*Input data*
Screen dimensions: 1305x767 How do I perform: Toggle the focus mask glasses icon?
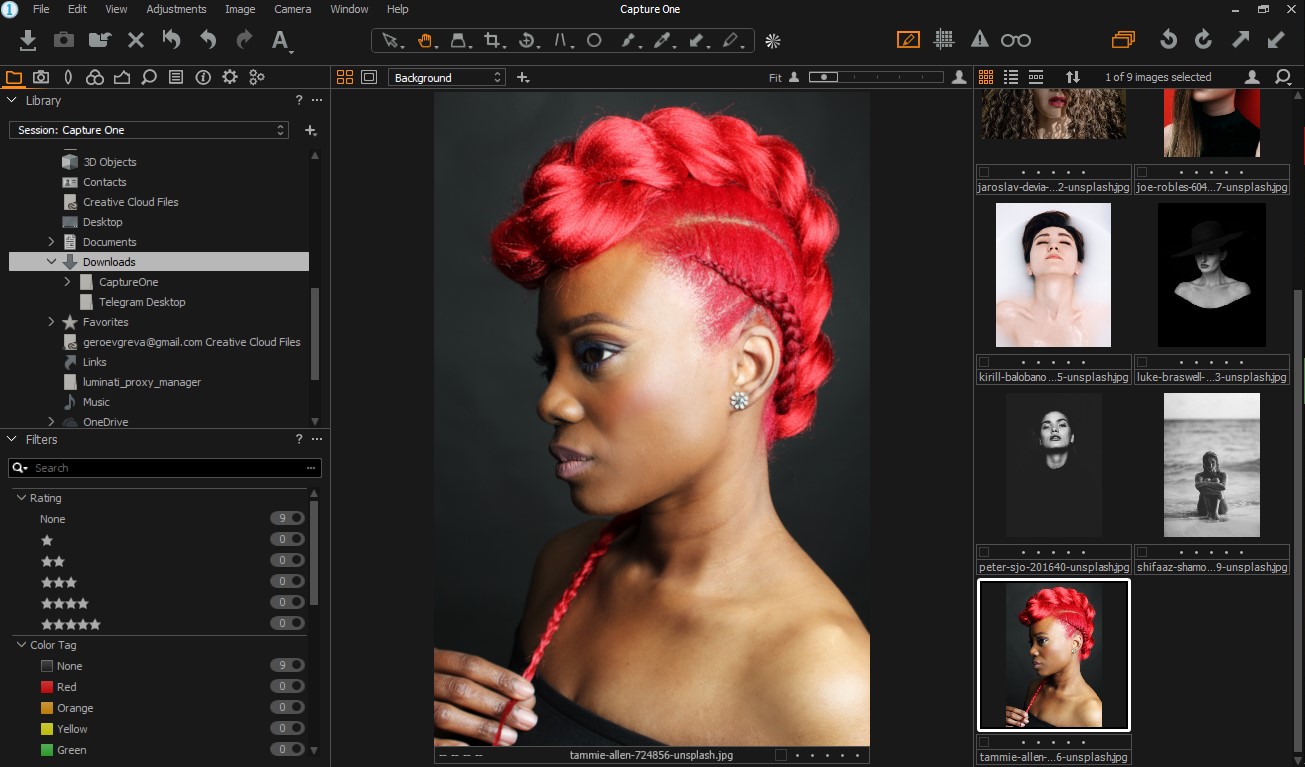tap(1016, 40)
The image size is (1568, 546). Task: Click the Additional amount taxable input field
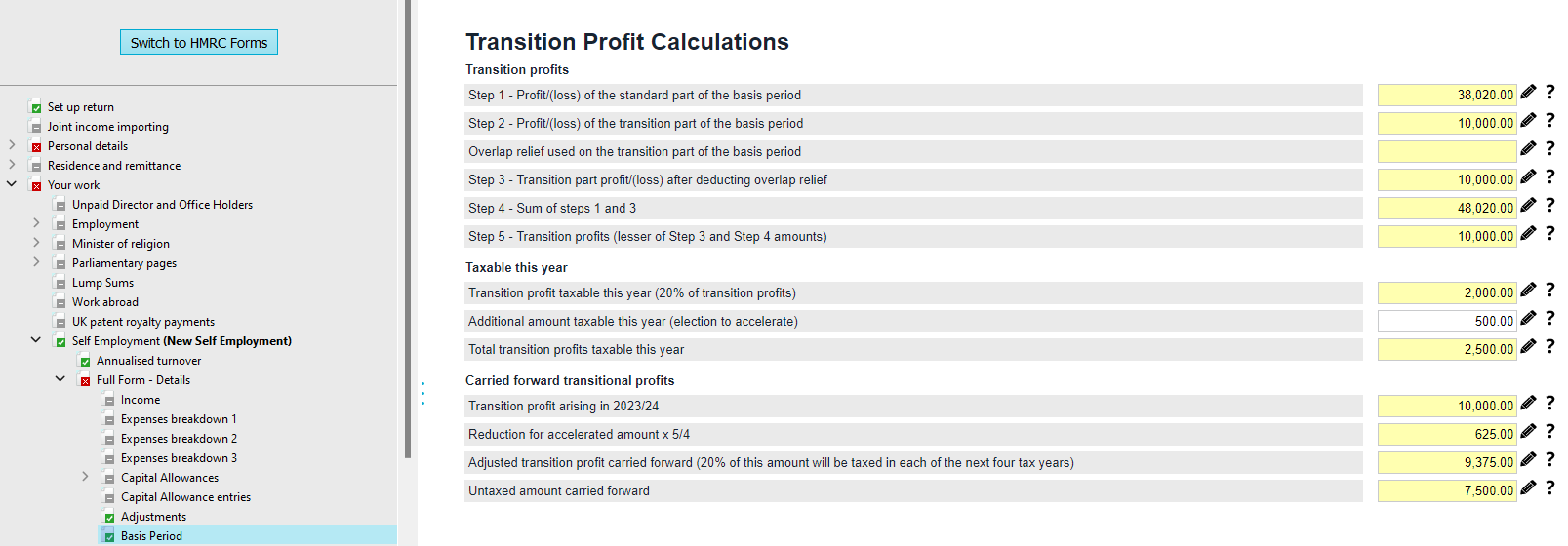coord(1446,321)
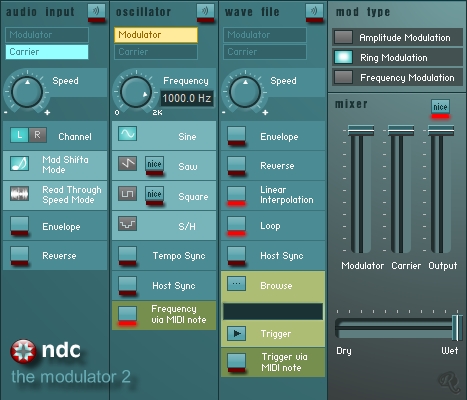Select the R channel button
The image size is (467, 400).
37,135
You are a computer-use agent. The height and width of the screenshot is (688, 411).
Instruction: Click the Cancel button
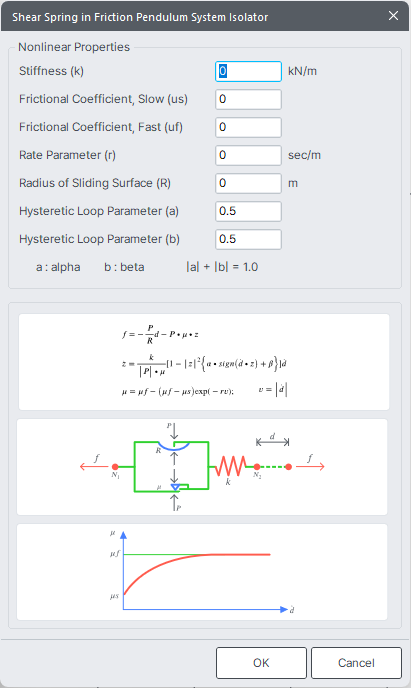[x=356, y=663]
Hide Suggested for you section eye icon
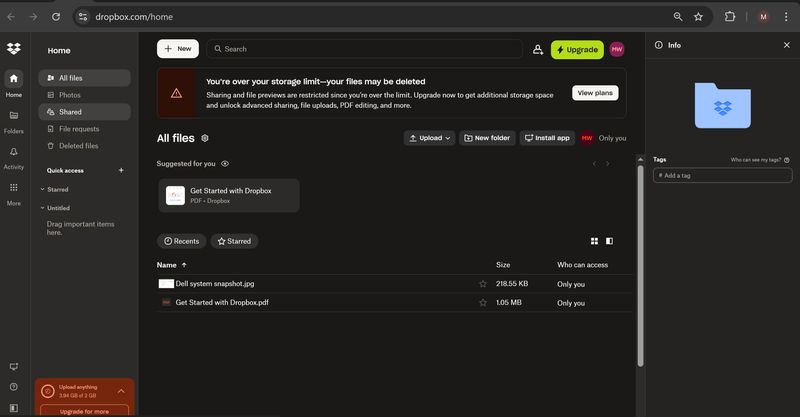The image size is (800, 417). [x=225, y=163]
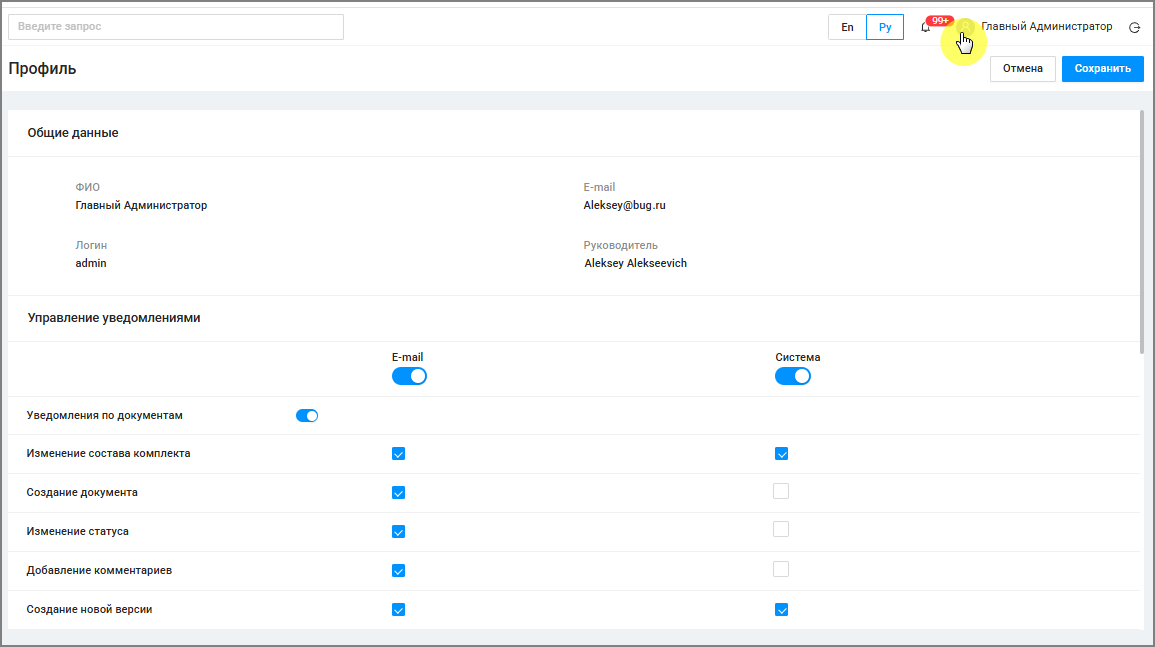Uncheck E-mail for Изменение статуса
This screenshot has width=1155, height=647.
pos(398,532)
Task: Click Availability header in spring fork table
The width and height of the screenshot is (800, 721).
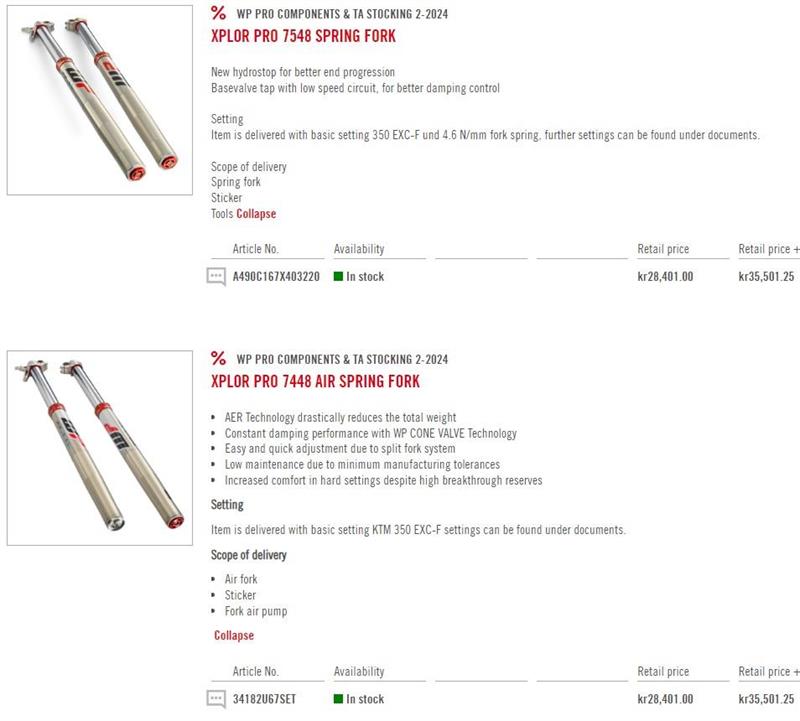Action: click(359, 249)
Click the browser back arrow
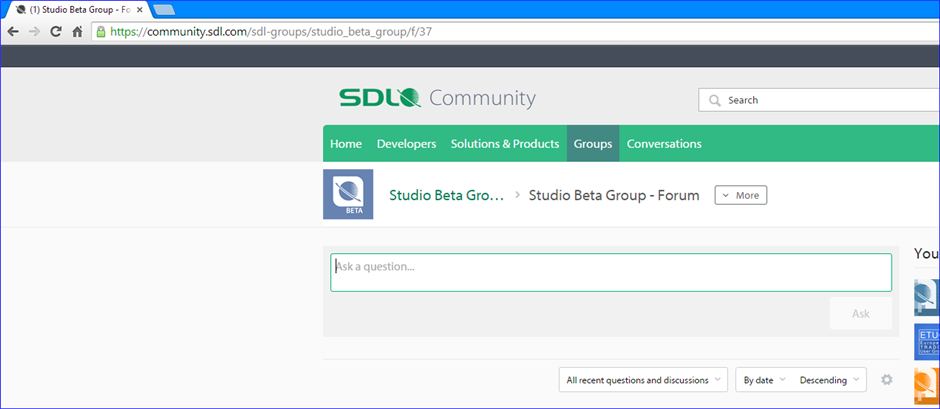 pyautogui.click(x=13, y=31)
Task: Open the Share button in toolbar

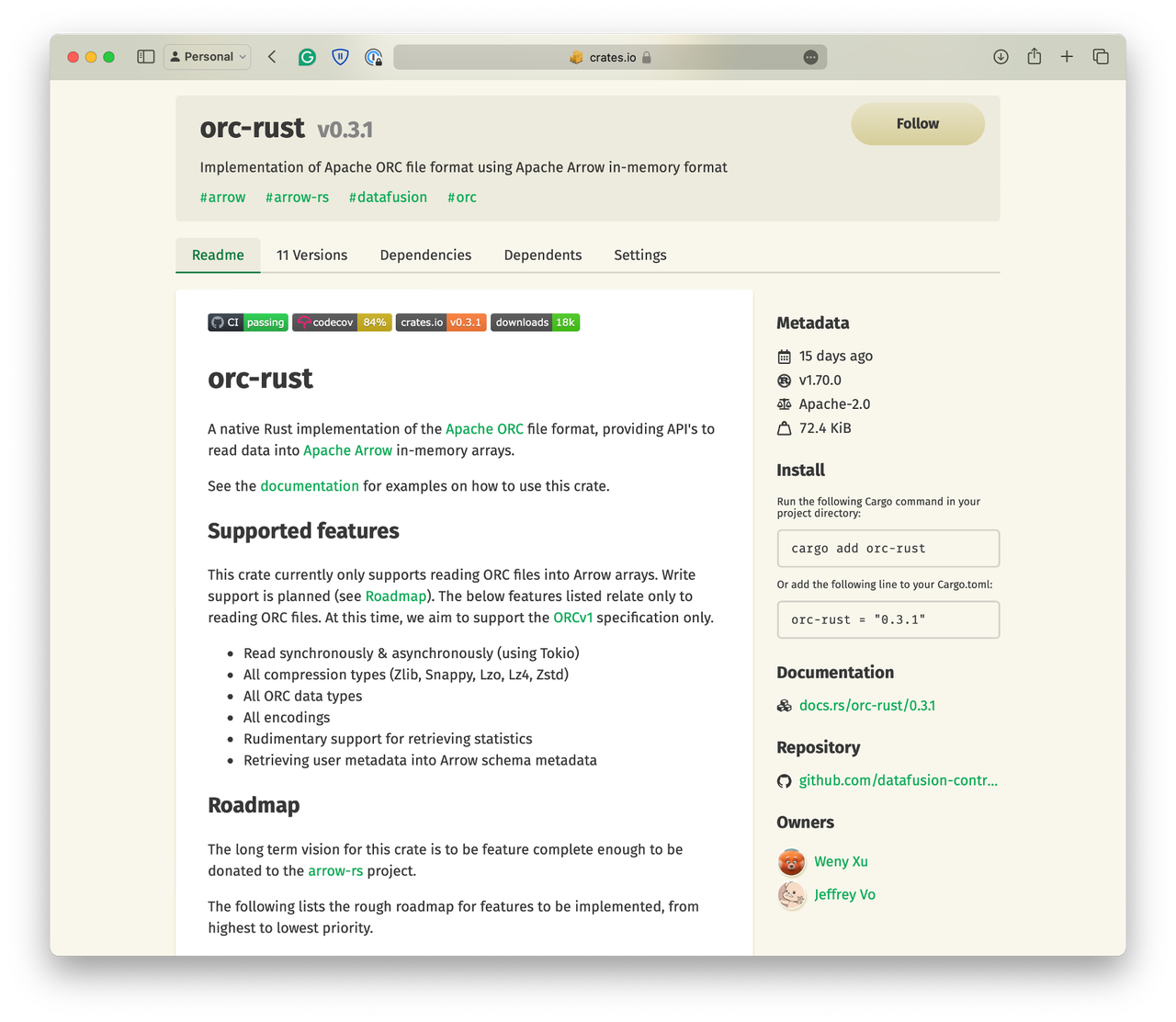Action: click(x=1034, y=57)
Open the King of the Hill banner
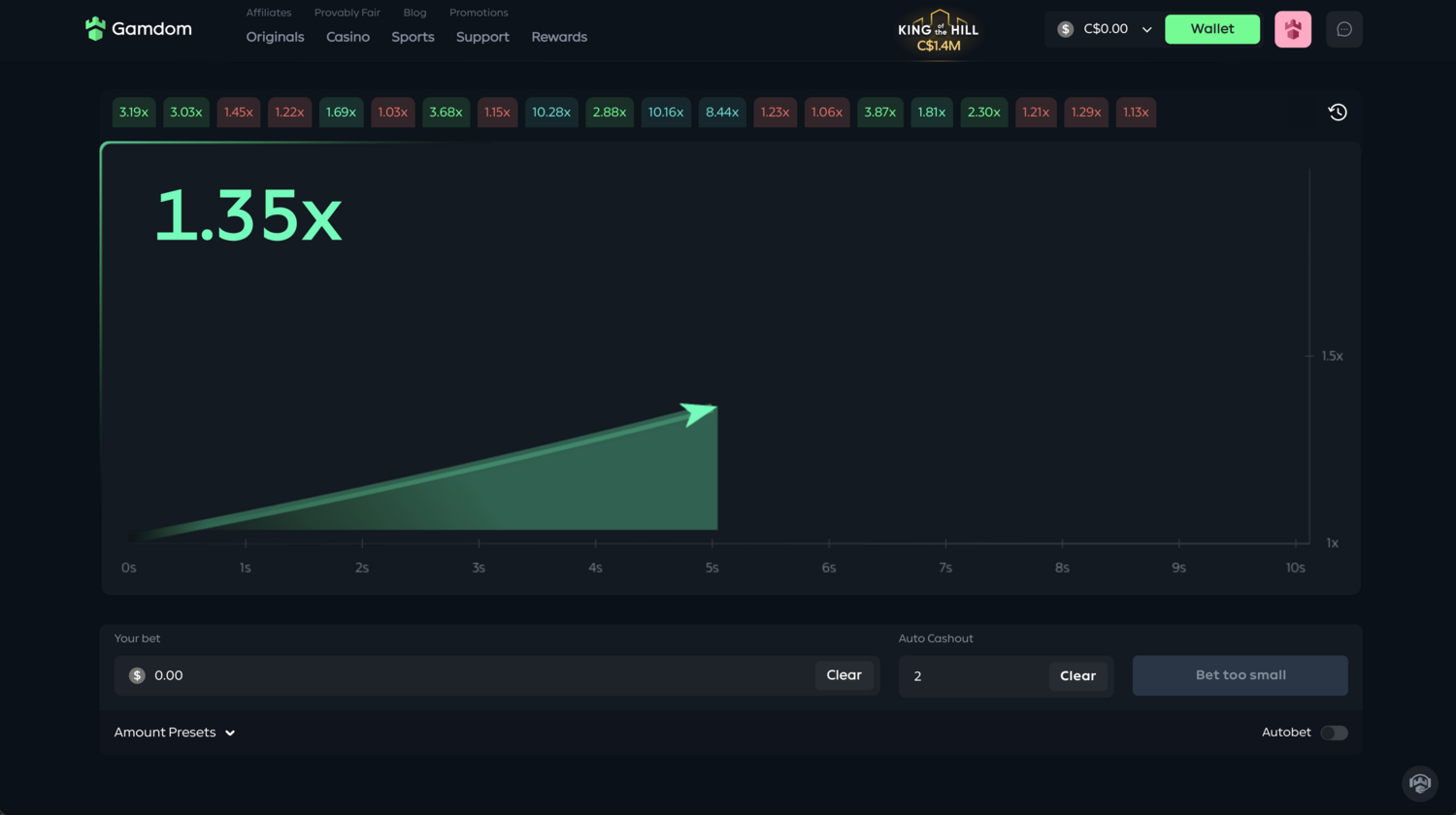Image resolution: width=1456 pixels, height=815 pixels. coord(938,32)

*Exercise prompt*
Set down word for word the lines above from the one with "Instruction: Click the Cancel button" up to and including the one with "Task: Click Availability". Omit every picture.

*Answer area*
Instruction: Click the Cancel button
[x=356, y=663]
Hide Suggested for you section eye icon
The image size is (800, 417). [x=225, y=163]
Uncheck E-mail for Изменение статуса
This screenshot has width=1155, height=647.
pos(398,532)
Task: Click Availability header in spring fork table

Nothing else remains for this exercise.